8 января родился Ярослав Васильевич Смеляков (1913 — 1972).

Любка

Посредине лета
высыхают губы.
Отойдём в сторонку,
сядем на диван.
Вспомним, погорюем,
сядем, моя Люба,
Сядем посмеёмся,
Любка Фейгельман!

Гражданин Вертинский
вертится.
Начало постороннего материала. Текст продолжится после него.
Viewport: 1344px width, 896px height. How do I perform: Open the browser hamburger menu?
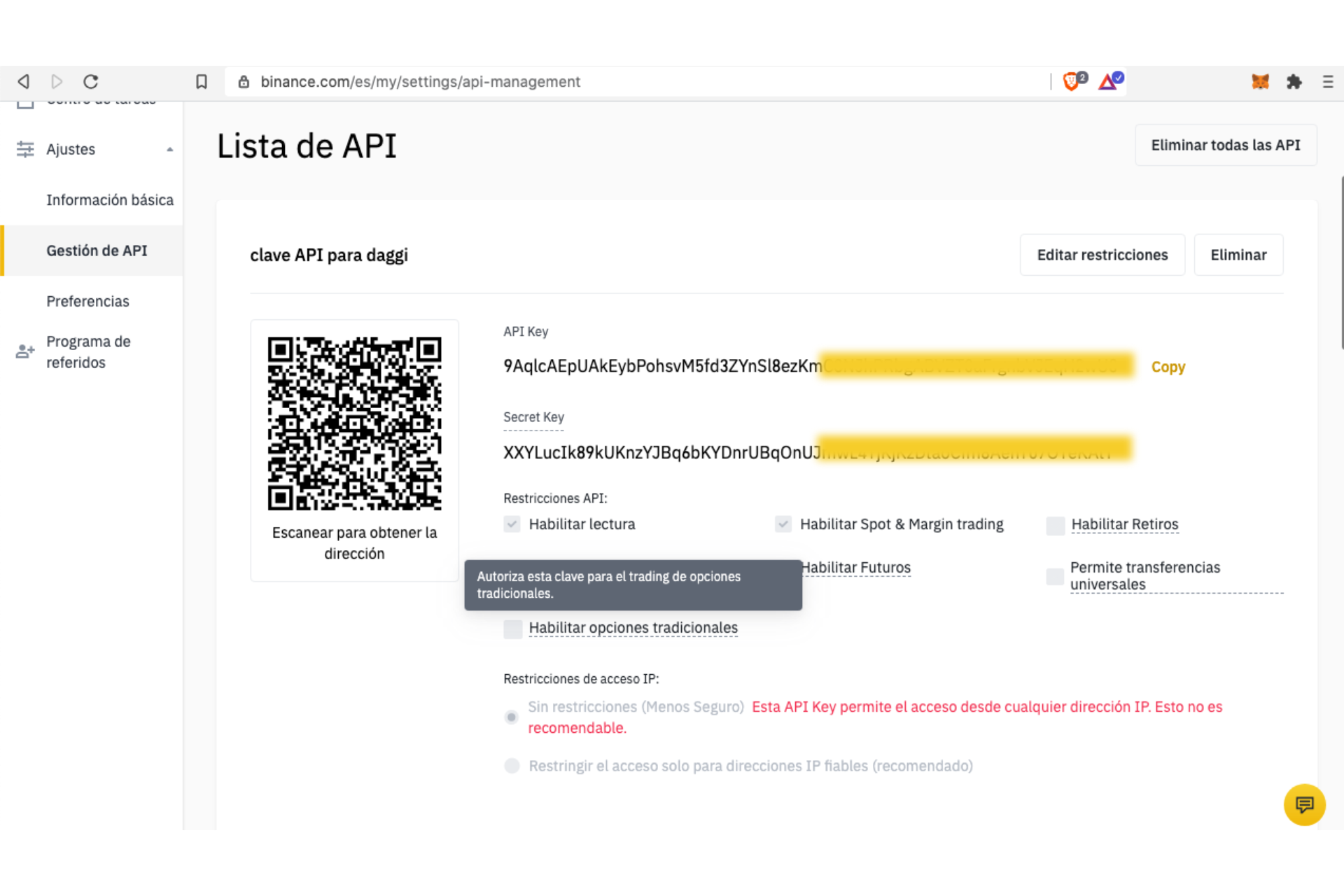[1327, 82]
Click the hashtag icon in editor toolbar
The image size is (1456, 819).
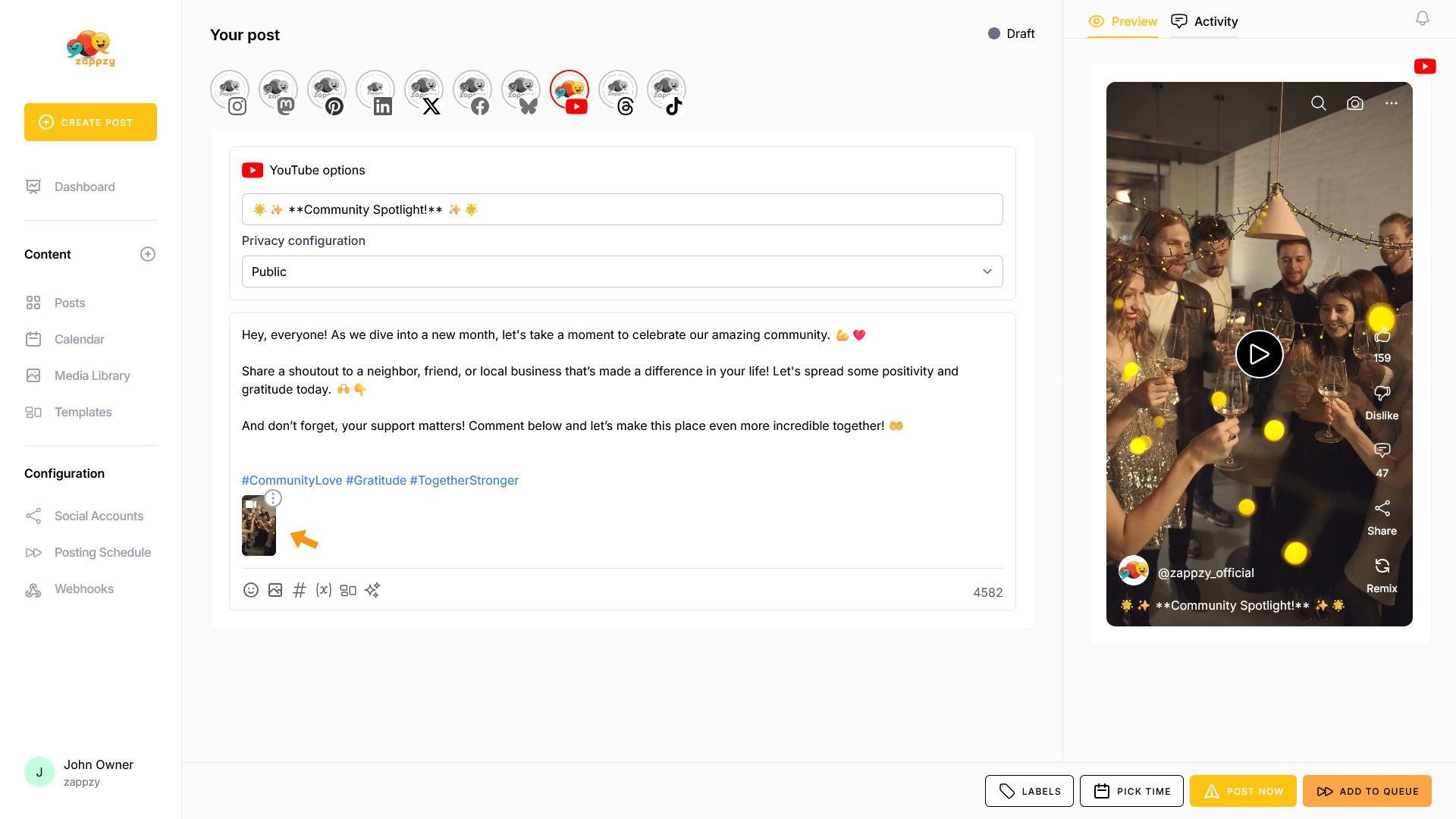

Спокойно
девочки танцуют
английский фокстрот.
Я не понимаю,
что это такое,
как это такое
за сердце берёт?

Я хочу смеяться
над его искусством,
я могу заплакать
над его тоской.
Ты мне не расскажешь,
отчего нам грустно,
почему нам, Любка,
весело с тобой?

Только мне обидно
за своих поэтов.
Я своих поэтов
знаю наизусть.
Как же это вышло,
что июньским летом
слушают ребята
импортную грусть?

Вспомним, дорогая,
осень или зиму,
синие вагоны,
ветер в сентябре,
как мы целовались,
проезжая мимо,
что мы говорили
на твоём дворе.

Затоскуем, вспомним
пушкинские травы,
дачную платформу,
пятизвёздный лёд,
как мы целовались
у твоей заставы,
рядом с телеграфом
около ворот.

Как я от райкома
ехал к лесорубам.
И на третьей полке,
занавесив свет:
«Здравствуй, моя Любка»,
«До свиданья, Люба!» —
подпевал ночами
пасмурный сосед.

И в кафе на Трубной
золотые трубы, —
только мы входили, —
обращались к нам:
«Здравствуйте,
пожалуйста,
заходите, Люба!
Оставайтесь с нами,
Любка Фейгельман!»

Или ты забыла
кресло бельэтажа,
оперу «Русалка»,
пьесу «Ревизор»,
гладкие дорожки
сада «Эрмитажа»,
долгий несерьёзный
тихий разговор?

Ночи до рассвета,
до моих трамваев?
Что это случилось?
Как это поймёшь?
Почему сегодня
ты стоишь другая?
Почему с другими
ходишь и поёшь?

Мне передавали,
что ты загуляла —
лаковые туфли,
брошка, перманент.
Что с тобой гуляет
розовый, бывалый,
двадцатитрёхлетний
транспортный студент.

Я ещё не видел,
чтоб ты так ходила —
в кенгуровой шляпе,
в кофте голубой.
Чтоб ты провалилась,
если всё забыла,
если ты смеёшься
нынче надо мной!

Вспомни, как с тобою
выбрали обои,
меховую шубу,
кожаный диван.
До свиданья, Люба!
До свиданья, что ли?
Всё ты потопила,
Любка Фейгельман.

Я уеду лучше,
поступлю учиться,
выправлю костюмы,
буду кофий пить.
На другой девчонке
я могу жениться,
только ту девчонку
так мне не любить.

Только с той девчонкой
я не буду прежним.
Отошли вагоны,
отцвела трава.
Что ж ты обманула
все мои надежды,
что ж ты осмеяла
лучшие слова?

Стираная юбка,
глаженая юбка,
шёлковая юбка
нас ввела в обман.
До свиданья, Любка,
до свиданья, Любка!
Слышишь?
До свиданья,
Любка Фейгельман!

1934

Ксеня Некрасова

Что мне, красавицы, ваши роскошные тряпки,
ваша изысканность, ваши духи и белье? —
Ксеня Некрасова в жалкой соломенной шляпке
в стихотворение медленно входит мое.

Как она бедно и как неискусно одета!
Пахнет от кройки подвалом или чердаком.
Вы не забыли стремление Ксенино это —
платье украсить матерчатым мятым цветком?

Жизнь ее, в общем, сложилась не очень удачно:
пренебреженье, насмешечки, даже хула.
Знаю я только, что где-то на станции дачной,
вечно без денег, она всухомятку жила.

На электричке в столицу она приезжала
с пачечкой новых, наивных до прелести строк.
Редко когда в озабоченных наших журналах
вдруг появлялся какой-нибудь Ксенин стишок.

Ставила буквы большие она неумело
на четвертушках бумаги, в блаженной тоске.
Так третьеклассница, между уроками, мелом
в детском наитии пишет на школьной доске.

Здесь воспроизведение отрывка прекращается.